Tory leader David Cameron has urged voters to tell Gordon Brown "enough is enough" and to "vote for change" in next month's English local elections.
He said his party could offer "more for less" and keep council tax down.
He would urge all new or re-elected councillors to "go through the books" to see if costs could be cut further.
Launching the Tories' local election campaign, he said it was voters' "last chance", before the general election to tell the PM "what you think of him".
He accused the prime minister of running the UK into the ground with "eye-watering" borrowing, presiding over social decline, and "letting our politics descend into the quagmire".
'Time for change'
"I promise you this, they cannot go on forever," he told Conservative activists.
"Change in our country will come and we can make that great day of change arrive all the sooner, if on June 4th you give this weak, useless and spineless government a message they won't forget."
He said every Conservative vote would deliver the message, "enough is enough. It is over. You are the past, it is time for change".
A total of 34 local authorities in England hold elections next month - 27 county councils, two existing unitary councils and five new unitaries.
On the same day, voters across the UK will elect 72 MEPs through a system of proportional representation.
The European poll takes place across 27 countries, with 375 million people having the right to vote.
In last year's English and Welsh local elections, Labour suffered its worst electoral performance for 40 years with a net loss of 331 seats.
Meanwhile the Conservatives gained 256 councillors and Boris Johnson won the London mayoralty from Labour's Ken Livingstone.
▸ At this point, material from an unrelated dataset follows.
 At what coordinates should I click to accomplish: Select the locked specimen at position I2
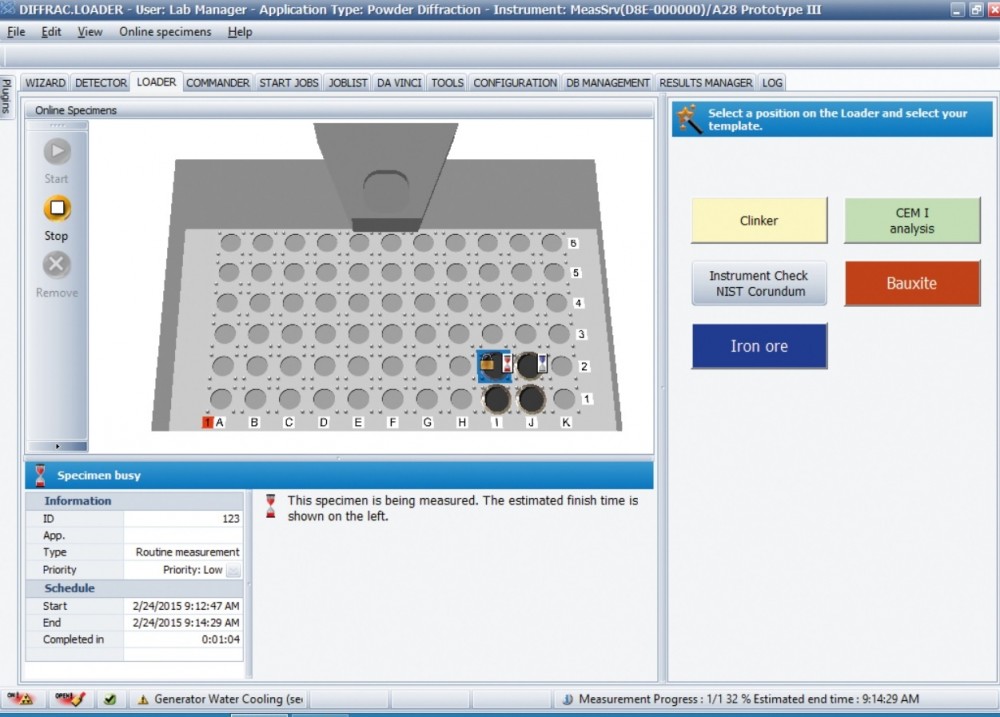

Mr Cameron said they had won in new areas, "proving that for the modern Conservative Party there are no, no-go areas".
For Labour, Schools Secretary Ed Balls said: "It seems a little bit premature for David Cameron to gloat - in private at least - about a 'glorious' victory at the elections.
"There is nothing 'glorious' about cutting public services and scrapping support for families in the middle of the recession; nothing 'glorious' in threatening to cut the free travel for pensioners or free TV licence for the over-75s; and nothing 'glorious' about the thousands more jobs that would have been lost if we had followed David Cameron's policy of doing nothing."